I'm not eating any of the foods on my banned list, and I'm not eating too many calories overall, but I'm eating too much chocolate. A couple of squares twice a week has gone up to four (large) squares every day.

I don't know if I'm tired and unhappy because I'm not eating enough carbs (I'm having plenty of fruit and vegetables, and a starchy food like rice or potato once a day, but it's a lot less than I used to have) or for some other reason. I had a headache all day yesterday. I don't have a lot of energy. Gravity feels too heavy. But I don't want to grumble and complain and give excuses all the time. I want to be cheerful and perky.

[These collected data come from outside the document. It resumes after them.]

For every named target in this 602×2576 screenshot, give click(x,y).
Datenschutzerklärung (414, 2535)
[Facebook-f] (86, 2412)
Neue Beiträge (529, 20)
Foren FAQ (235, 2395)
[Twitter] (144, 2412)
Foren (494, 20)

I don't understand the paleo diet. They seem to ban honey and grains, but paleolithic man would have had both, according to anthropologists. Neanderthals ground and ate grains. It's not science, it's just something someone made up.

Maybe I should become a fruitarian. Stop killing lettuce! The silence of the carrots! Only eat things that were designed by their creator to be eaten, like apples and cucumber. Things with seeds (the plant wants you to eat the fruit and poop out the seeds with some accompanying fertiliser). I suppose milk would be fine too, that is created specifically to be consumed. And honey. Sure, it's designed to be eaten by the bee (or drunk by the calf, in the case of cow's milk), but close enough. Isn't so weird that we find the thought of human milk distasteful after a couple of years old, but we drink milk from other animals?! We squeeze a cow's bosoms (or get someone else to, anyway) and drink that, but almost no-one would eat human-milk yoghurt. I think cancer patients sometimes drink donated human milk. Full of antibodies or something.

That was a bit of a tangent. But it cheered me up.

I'll work on increasing fluids and exercise again.